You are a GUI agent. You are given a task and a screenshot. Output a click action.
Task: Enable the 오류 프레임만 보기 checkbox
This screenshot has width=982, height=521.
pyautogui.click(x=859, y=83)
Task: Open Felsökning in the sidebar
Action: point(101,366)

__Exercise details__
All records shown above are to be reproduced without any alteration.

__Task response__
You are a GUI agent. You are given a task and a screenshot. Output a click action.
Task: Enable the 오류 프레임만 보기 checkbox
This screenshot has width=982, height=521.
pyautogui.click(x=859, y=83)
Task: Open Felsökning in the sidebar
Action: point(101,366)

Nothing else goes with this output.